Gov. Dave Heineman, a vocal critic of the latest federal stimulus package, announced Monday that the state had to take the money because it would have been distributed even if he had turned it down.
"Governors had no choice," Heineman said. Asked whether he wished the state wouldn't receive the money, Heineman called it a hypothetical scenario and wouldn't say.
Nebraska Education Commissioner Roger Breed said the money could lessen the number of job losses in K-12 education next year through layoffs and attrition. But the extent of the help, he said, won't be known until lawmakers decide how much total funding to give school districts. That won't happen until next year, when lawmakers approve an overall school-spending plan and a bill that dictate how the $59 million will be distributed.
Breed said school districts had begun planning as recently as three weeks ago in the expectation that they would not be receiving additional stimulus money.
"The fact we now have an additional $58.9 million available is, I think, by and large a plus" that will affect districts differently, Breed said.
The $58.9 million is part of a $26 billion jobs bill and signed into law by President Barack Obama two weeks ago. Democrats have hailed it as a way to keep teachers from being laid off this school year in states hard-hit by the recession. Republicans have called it a giveaway to teachers unions and an example of wasteful Washington spending.

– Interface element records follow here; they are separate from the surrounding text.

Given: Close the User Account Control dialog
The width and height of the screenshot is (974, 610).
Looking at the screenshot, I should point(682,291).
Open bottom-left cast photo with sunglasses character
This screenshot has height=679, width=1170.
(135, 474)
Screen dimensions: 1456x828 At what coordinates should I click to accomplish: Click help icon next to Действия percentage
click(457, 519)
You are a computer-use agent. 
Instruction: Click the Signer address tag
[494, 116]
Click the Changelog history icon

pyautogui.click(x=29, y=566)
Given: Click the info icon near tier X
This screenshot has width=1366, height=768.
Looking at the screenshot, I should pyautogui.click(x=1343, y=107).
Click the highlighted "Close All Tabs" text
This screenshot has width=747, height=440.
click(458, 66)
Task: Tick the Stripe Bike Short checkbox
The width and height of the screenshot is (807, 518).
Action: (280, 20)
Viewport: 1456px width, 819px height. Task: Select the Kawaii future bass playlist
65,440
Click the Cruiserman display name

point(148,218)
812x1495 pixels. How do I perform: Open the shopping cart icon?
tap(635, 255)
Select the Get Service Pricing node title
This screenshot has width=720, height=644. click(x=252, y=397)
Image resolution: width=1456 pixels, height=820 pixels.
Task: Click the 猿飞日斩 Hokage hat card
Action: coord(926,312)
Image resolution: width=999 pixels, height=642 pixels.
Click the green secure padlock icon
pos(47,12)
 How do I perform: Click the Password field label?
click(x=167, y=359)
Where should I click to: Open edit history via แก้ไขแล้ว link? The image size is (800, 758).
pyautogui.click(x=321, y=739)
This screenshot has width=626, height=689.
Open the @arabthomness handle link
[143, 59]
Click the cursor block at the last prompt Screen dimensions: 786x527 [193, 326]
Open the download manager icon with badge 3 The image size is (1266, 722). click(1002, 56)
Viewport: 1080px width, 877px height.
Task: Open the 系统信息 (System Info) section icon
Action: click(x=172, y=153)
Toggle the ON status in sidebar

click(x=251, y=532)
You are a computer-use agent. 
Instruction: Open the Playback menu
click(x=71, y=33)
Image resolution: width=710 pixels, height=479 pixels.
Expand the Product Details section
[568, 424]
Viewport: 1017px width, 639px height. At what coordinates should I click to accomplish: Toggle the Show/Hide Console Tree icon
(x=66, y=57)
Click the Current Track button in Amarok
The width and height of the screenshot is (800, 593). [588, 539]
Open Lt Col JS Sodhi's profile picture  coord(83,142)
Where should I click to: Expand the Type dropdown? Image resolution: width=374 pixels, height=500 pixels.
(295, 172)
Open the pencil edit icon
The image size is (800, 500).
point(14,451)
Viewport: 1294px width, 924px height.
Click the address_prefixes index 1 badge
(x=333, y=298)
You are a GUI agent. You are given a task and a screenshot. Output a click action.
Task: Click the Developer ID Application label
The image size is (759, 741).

Using the first round of stimulus money, Nebraska lawmakers early last year were able to more than double the original, planned increase in school aid to schools. The stimulus money boosted school budgets both last school year and this school year. Nebraska state government has a two-year budget cycle.
Because that stimulus money is being used this school year, and districts and the state don't now face fiscal crises as severe as those in other states, officials decided it was best to use the money next school year when stimulus money was originally planned to run out.
The new round of stimulus money is "an opportunity to mitigate the cliff effect next year" of running out of money from the first stimulus package, said Sen. Greg Adams of York, chairman of the Legislature's Education Committee.
A fiscal cliff-fall is still expected to occur, however. Asked whether the state would increase school spending enough to completely make up for the loss of the larger, first round of stimulus money, Heineman said it was highly unlikely.